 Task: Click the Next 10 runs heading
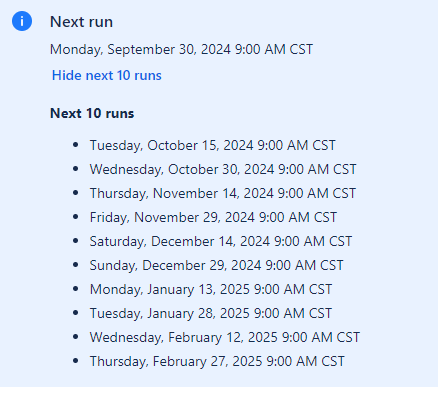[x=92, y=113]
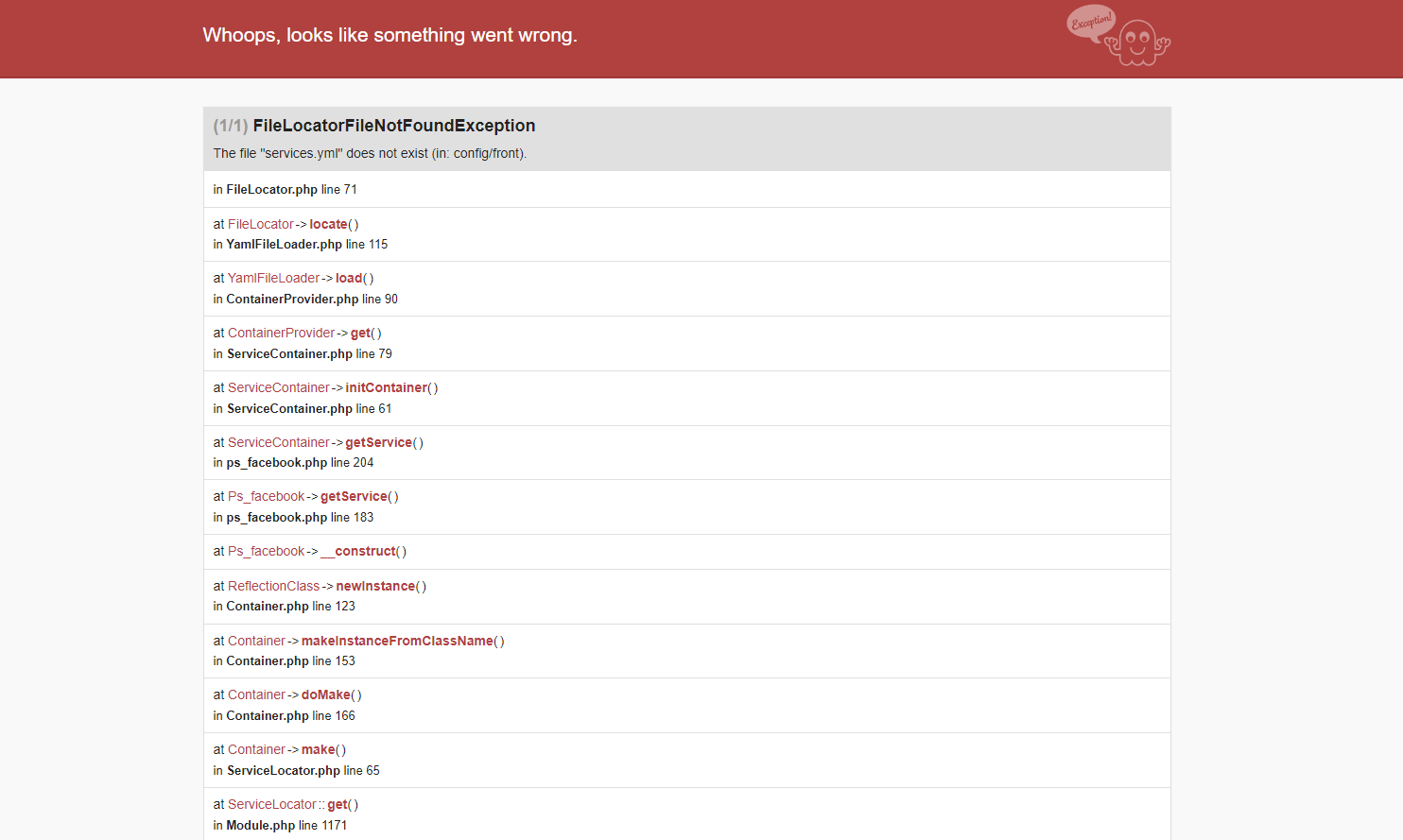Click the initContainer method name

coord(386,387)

---

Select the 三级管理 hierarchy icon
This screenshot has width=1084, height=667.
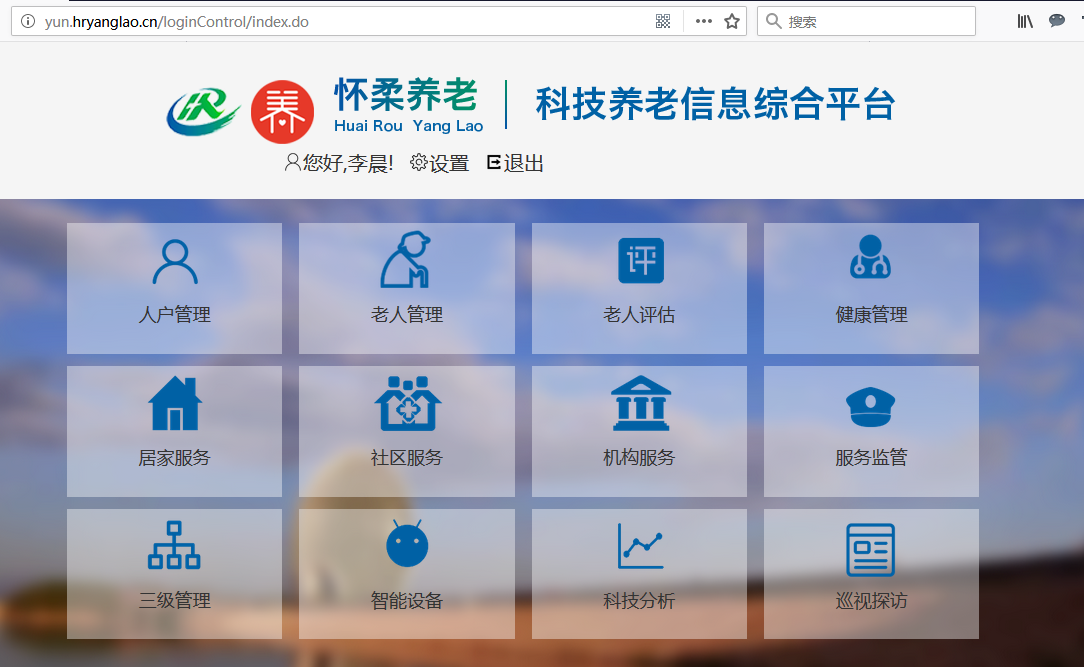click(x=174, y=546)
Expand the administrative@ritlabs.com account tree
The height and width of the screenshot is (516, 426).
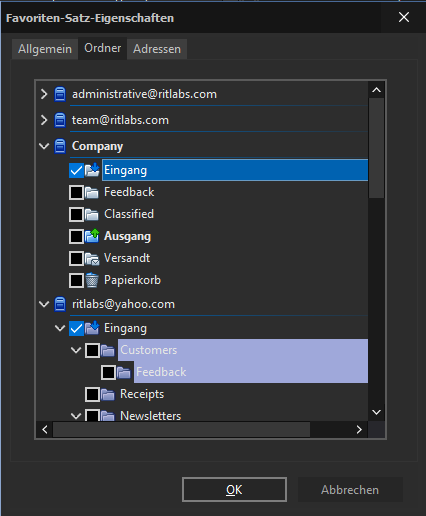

(Assignment)
Here the job is to copy the stretch of records from the line containing "Select the 三级管理 hierarchy icon" through the line containing "The height and", word for word. Leave every picture out.

(Solution for this task)
Select the 三级管理 hierarchy icon
This screenshot has width=1084, height=667.
click(x=174, y=546)
Expand the administrative@ritlabs.com account tree
The height and width of the screenshot is (516, 426).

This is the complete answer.